Durante a semana que passou eu estava agoniada, desorganizada, desanimada.
Mandei mensagem para Gi da @historiadora.radical para falar sobre as últimas notícias de feminicídio.
Eu precisava dissolver o nó na garganta.
A notícia de um feminicídio não chega à estrutura que o sustenta.
Gera revolta.
Mas não chega a gerar revolução.
A gente se indigna e continua a sobreviver.
Mas isso cansa, nos consome, porque quando uma mulher é morta, a gente também morre um tanto junto.
E, para continuar sobrevivendo, para sustentar alguma esperança, mesmo sabendo que nas próximas horas outra mulher pode, abruptamente, parar de respirar, de abraçar seus amores, de sair para o trabalho, de dançar, de sentir a chuva, é preciso ter aliadas.
Aliadas para conversar.
Para criar imagens de possibilidades.
Para resistirmos e existirmos com dignidade.
Ficar apenas na estatística não nos ajuda de forma efetiva.
Não inibe aquele que cresce com a certeza de que o corpo de uma mulher é sua posse.
De que existe para servir.
Para dar prazer.
E que, se não lhe serve mais, não merece viver.

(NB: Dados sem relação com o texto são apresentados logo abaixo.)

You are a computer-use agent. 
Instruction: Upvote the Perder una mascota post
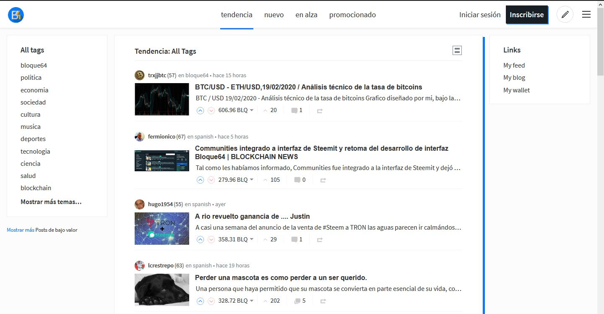(x=200, y=301)
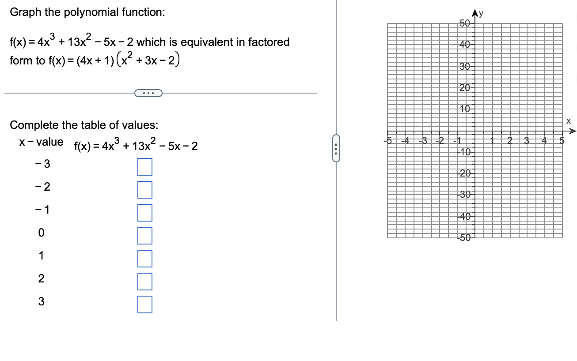Click the input field beside 2

tap(144, 282)
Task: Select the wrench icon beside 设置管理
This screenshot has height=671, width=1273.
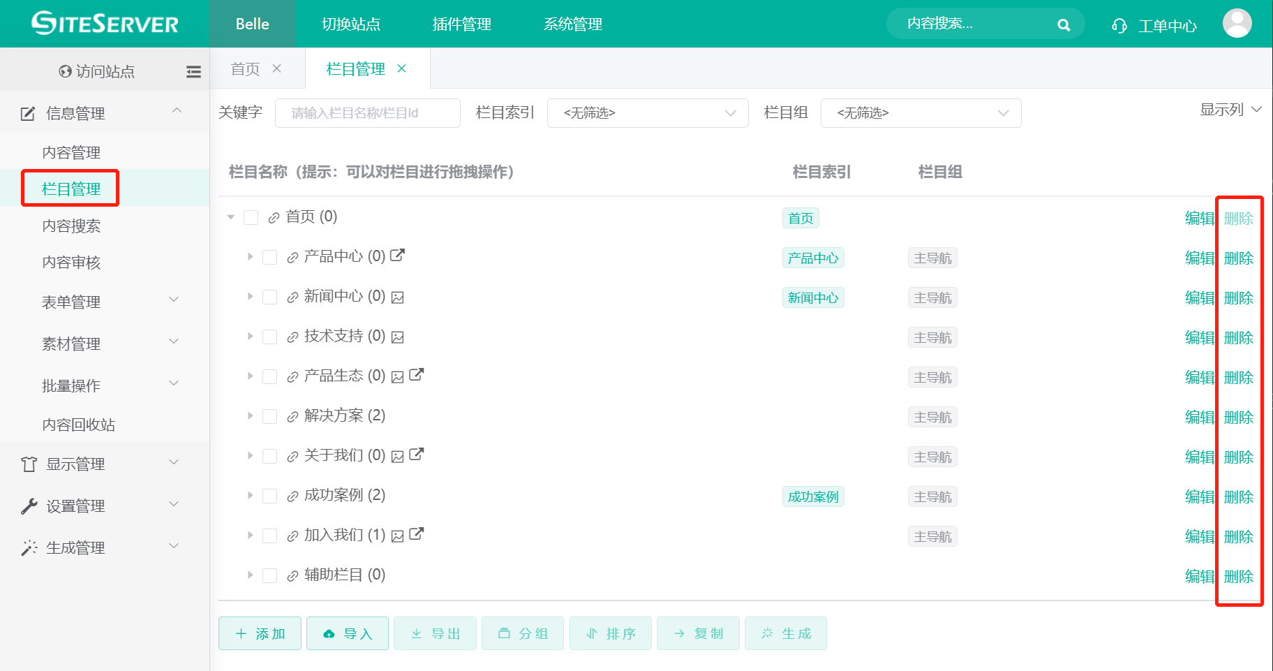Action: [x=27, y=505]
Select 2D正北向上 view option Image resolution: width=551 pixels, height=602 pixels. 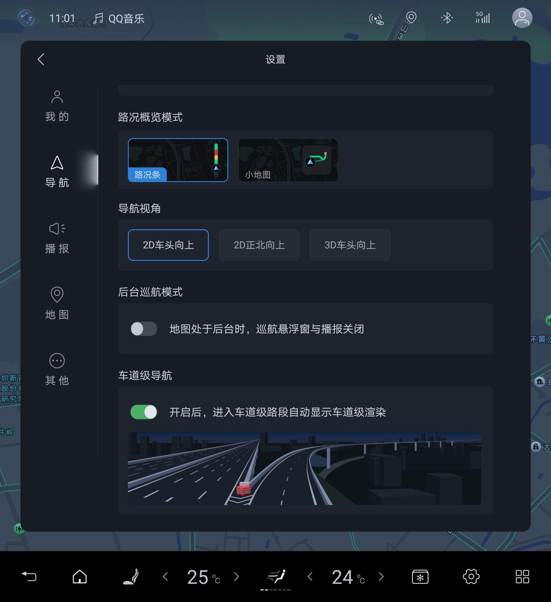pos(259,245)
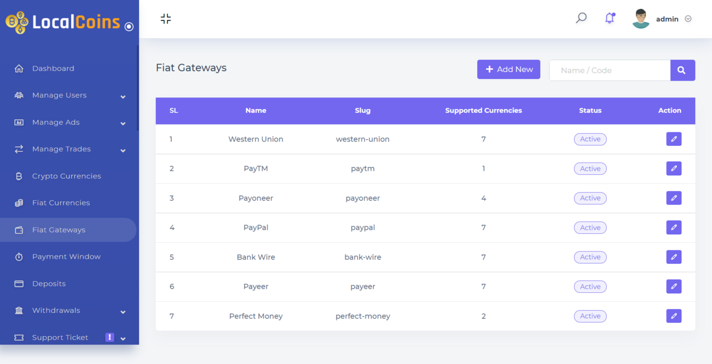Open notifications bell icon

[x=610, y=18]
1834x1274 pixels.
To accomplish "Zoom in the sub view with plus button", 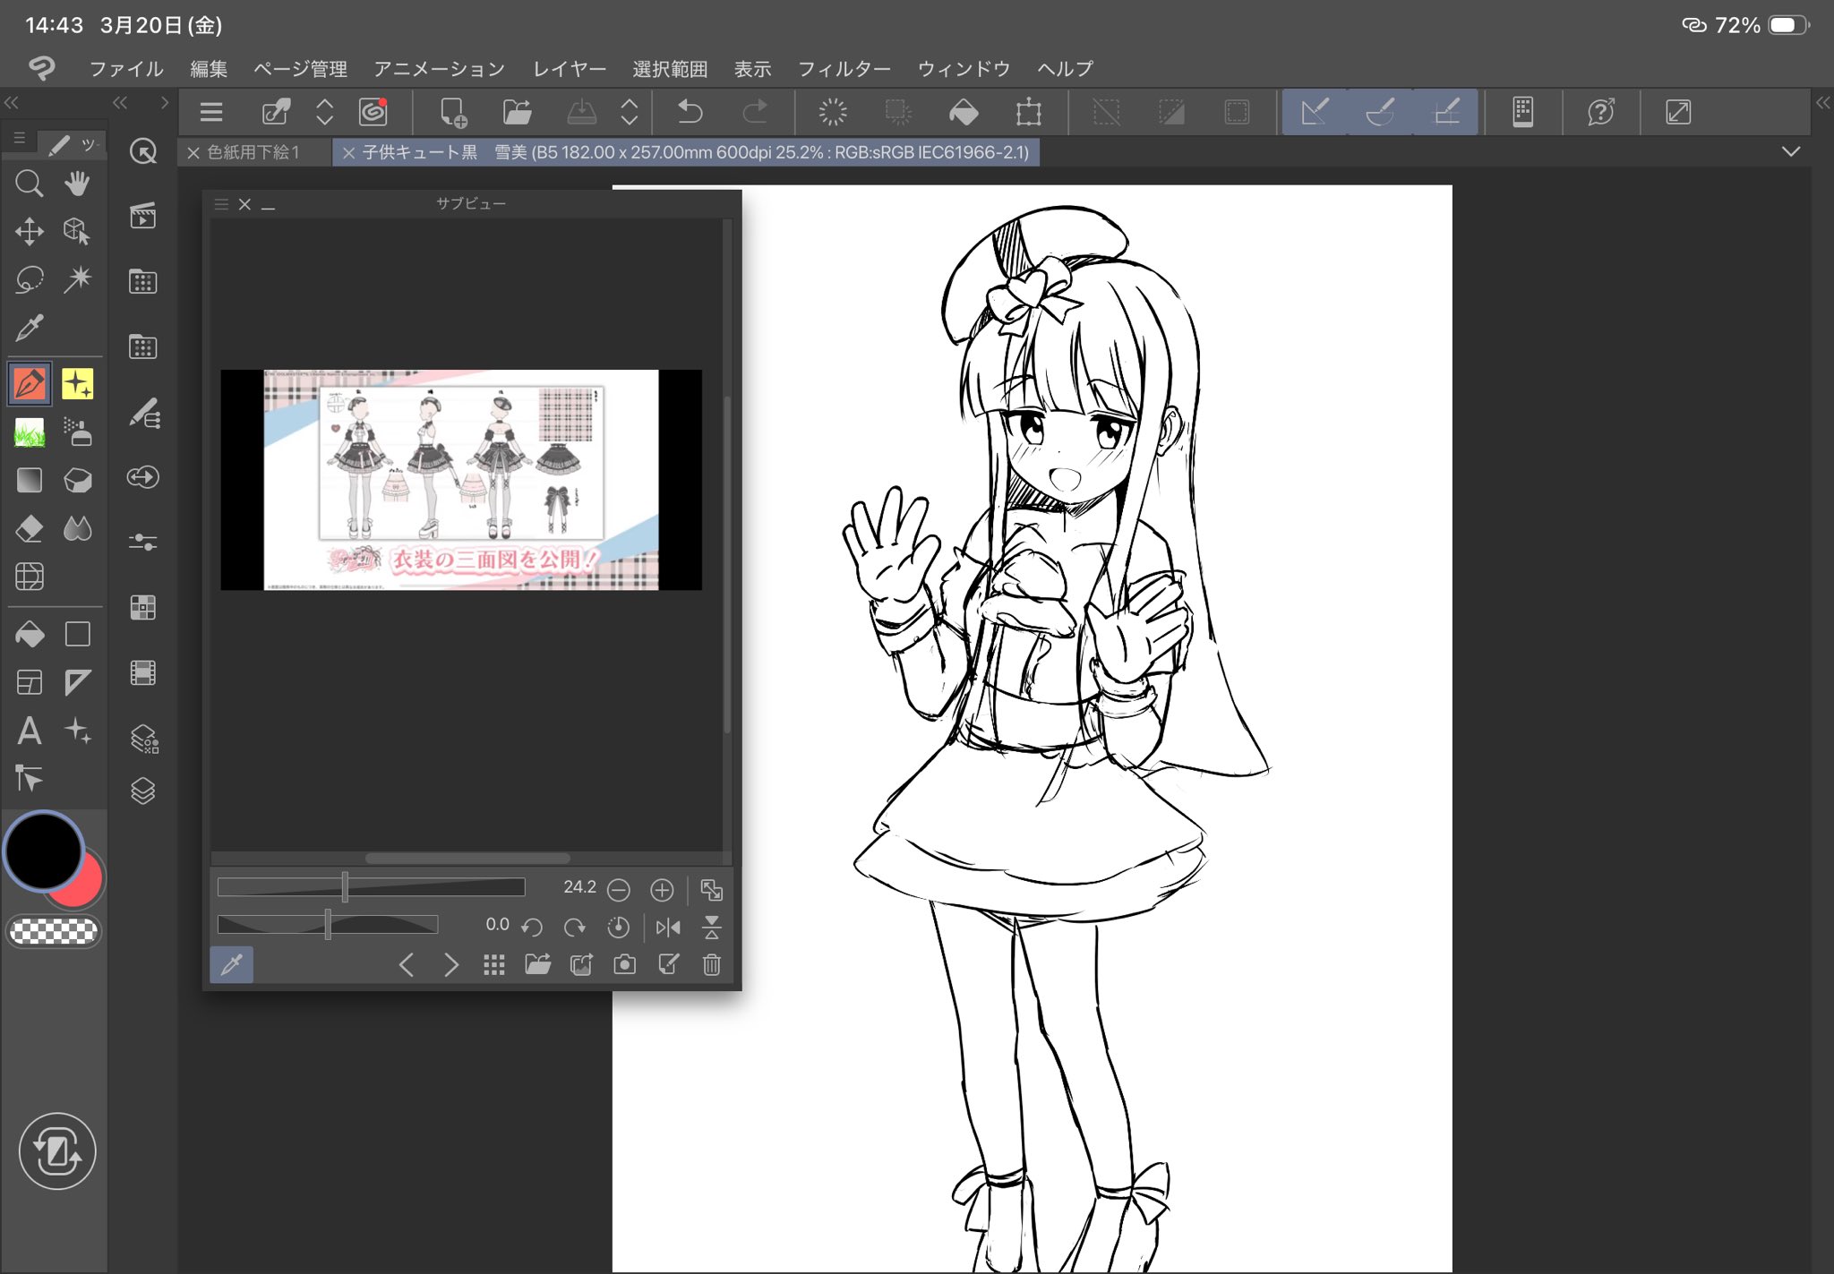I will click(662, 889).

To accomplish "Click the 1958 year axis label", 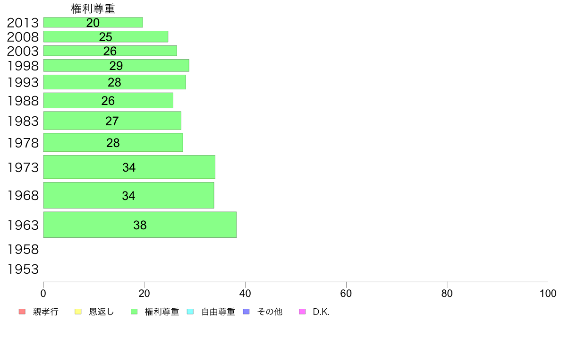I will pyautogui.click(x=23, y=250).
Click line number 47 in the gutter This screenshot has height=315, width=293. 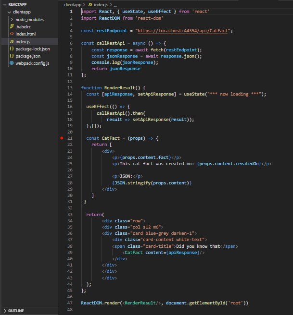point(70,303)
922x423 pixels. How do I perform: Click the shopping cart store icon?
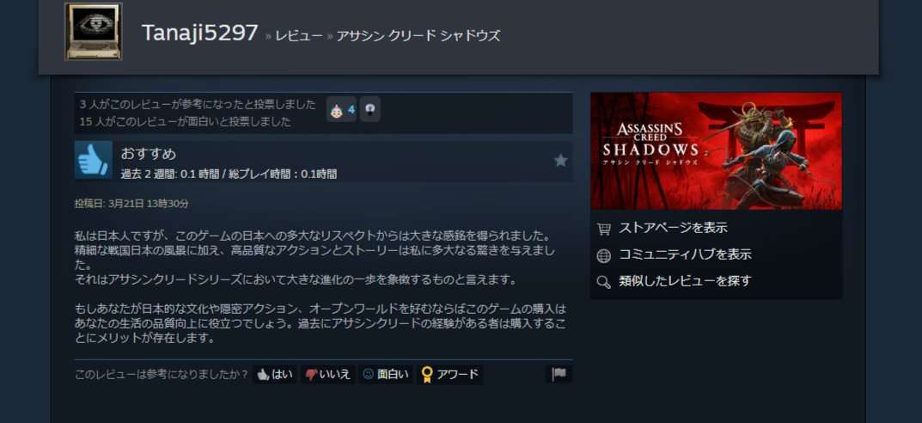pos(604,229)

Precisamos falar de formas de emancipação das mulheres frente ao que nos é imposto.
E, para isso, vamos precisar de estratégia.
Usar o que tenho a favor das mulheres é uma das estratégias que me sustentam.
Eu sei, não sou ingênua nem excessivamente esperançosa. Um ato isolado não muda uma sociedade.
Por isso insisto em dizer e em viver entre mulheres.
Não apenas no ativismo.
Na luta.
Quando possível, quero viver também momentos de riso.
Cada ação se soma.
Especialmente quando encontra políticas públicas sérias.
Quando há mais mulheres em espaços de decisão.
Quando há organização coletiva.
Se o sistema é estrutural, a nossa resistência também precisa ser, para que possamos estruturar outras formas de existir.
Com quais mulheres você tem construído resistência no seu cotidiano?